Since the qualifying offer was introduced to baseball in 2012, six of 80 players have accepted it. No player accepted the offer in the first three seasons of its existence. If Will Smith had not been offered a three-year, $40 million contract by the Atlanta Braves, then Smith would have made for three players to accept the qualifying offer.
Everyone’s reason for accepting the qualifying offer is different, but the common denominator here isn’t that the offer is a large sum of money. While it’s true that the qualifying offer often exceeds what a player would expect to get annually from the open market, the qualifying offer actually fell for the first time this year. The money isn’t what attracts players to the qualifying offer, it’s the promise of avoiding the open market with a draft pick attached.
Accepting the qualifying offer specifically works for Abreu. It seemed like no matter what, he would stay in Chicago because of the mutual interest. The qualifying offer just affected how much money he would make. Abreu can either negotiate a longer term deal with the White Sox or head into 2020 with a one-year $17.8 million contract. The qualifying offer may have actually boosted his earnings.
Abreu, however, is precisely the sort of player that would struggle mightily to get the sort of contract he deserved on the market with a draft pick attached to him. He turns 33 in January, he’s defensively limited, and his bat isn’t what it once was. Abreu, though, still crushes lefties, and he’s a decent hitter overall. He might have been able to beat the one-year $17.8 million without, but the draft pick penalty makes that impossible. If Abreu didn’t want to remain in Chicago, the qualifying offer would have made it nearly impossible for him to leave without taking a pay cut. Free agents should have autonomy in choosing where and for whom they want to work, and the current QO rules infringe upon that autonomy.

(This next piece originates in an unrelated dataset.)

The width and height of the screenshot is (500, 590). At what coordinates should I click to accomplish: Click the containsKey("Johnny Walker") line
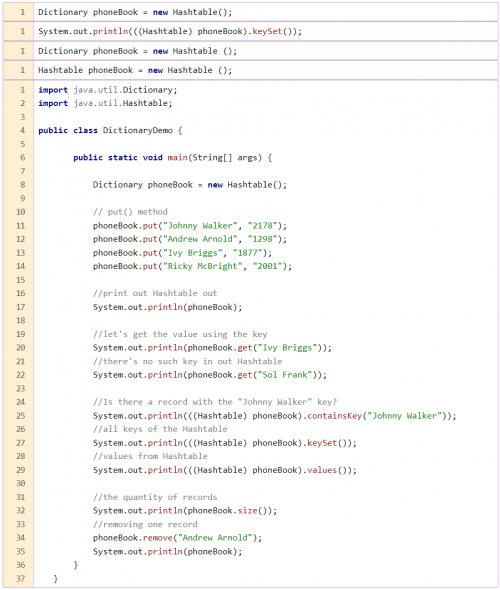point(274,415)
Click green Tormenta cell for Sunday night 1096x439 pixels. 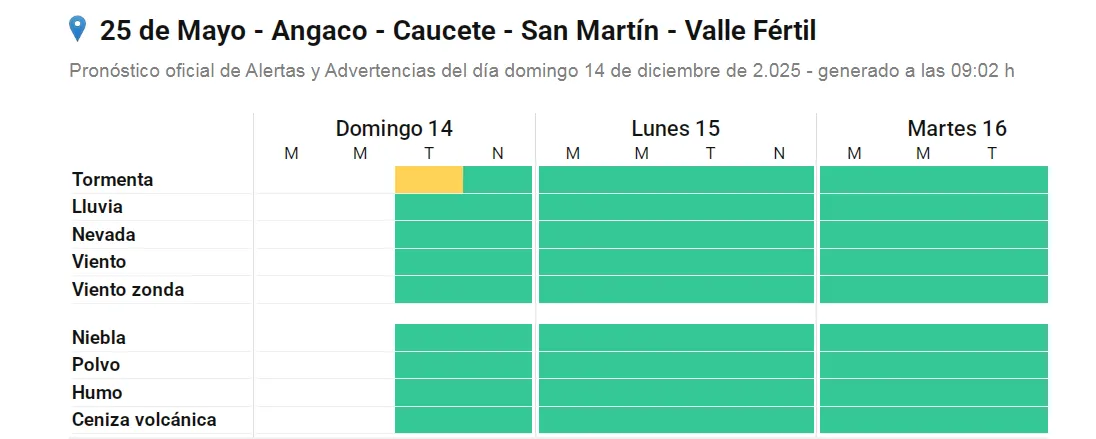(498, 180)
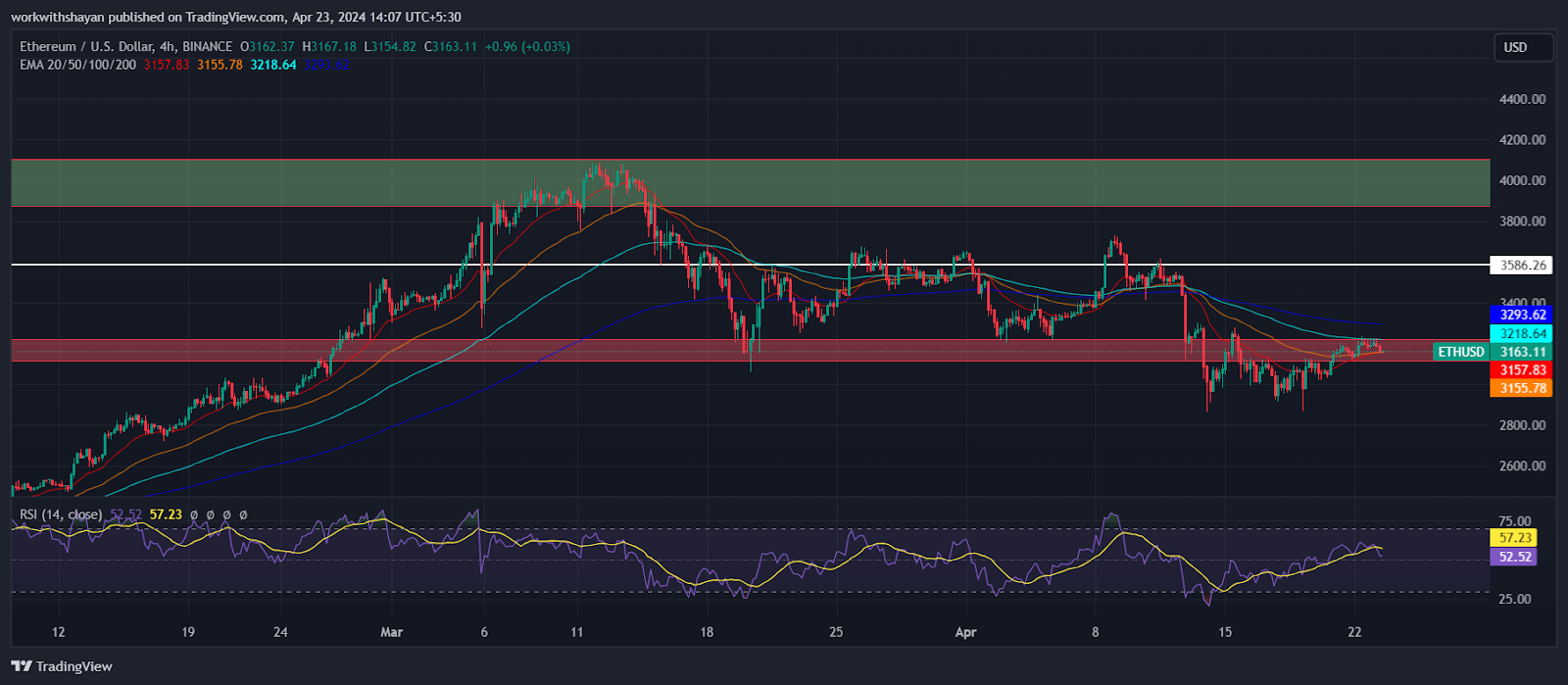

Odorizzi’s decision more clearly highlights the problems inherent in the qualifying offer system. Now, Odorizzi may wind up renegotiating a multi-year deal with the Twins, but Odorizzi didn’t have the clear desire to remain with his organization in the way that Abreu did. Odorizzi is coming off an All-Star season in which he saw a spike in his strikeout rate with a velocity jump that followed suit. Odorizzi was the tenth-best free agent on the market according to MLB Trade Rumors. They estimated that he would earn $51 million over three years, but Odorizzi and his agent presumably thought the risk of getting Keuchel’d was too great. Dallas Keuchel had to wait until after the draft to sign a contract despite coming off a 200+ inning season with a 3.87 DRA.
Odorizzi’s decision is a reminder that the qualifying offer penalizes the player more than the signing team. A generous view is that this penalty is an unintended consequence of a rule drafted in the spirit of parity. The rule was designed to curb big market teams so they couldn’t outspend the small market teams while also maintaining the same advantages in the draft. A less generous view is that the qualifying offer is another ploy to suppress player salaries by crippling their earning power upon entering free agency.

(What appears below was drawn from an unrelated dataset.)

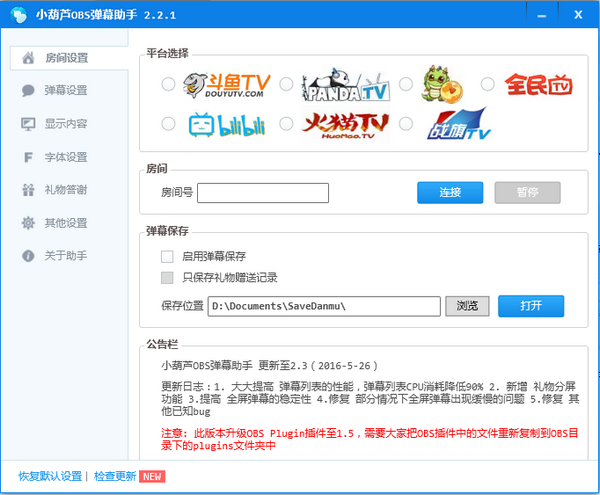Screen dimensions: 600x495
Task: Select the Douyu TV radio button
Action: point(168,84)
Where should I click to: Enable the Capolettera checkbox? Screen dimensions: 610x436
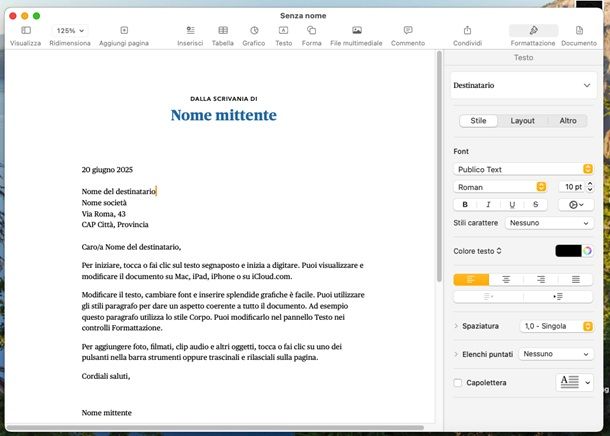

In either situation, the qualifying offer is an unnecessary wrinkle to the free agent market. There’s no need create penalize teams for spending on players. Every team could easily afford to run up against the competitive balance tax threshold. Even the Royals, who claim they can’t afford to add much more than Alex Gordon a couple bullpen arms, are valued at over $1 billion.
Even if we believe that certain teams absolutely cannot afford to match the Dodgers and Yankees, penalizing a team when it does sign a top free agent works against parity. The simplest solution would just be to do away with the qualifying offer entirely and allow free agents to freely negotiate deals without a burden artificially planted on their value. It’s a misguided attempt at balance at best and malfeasance at worst.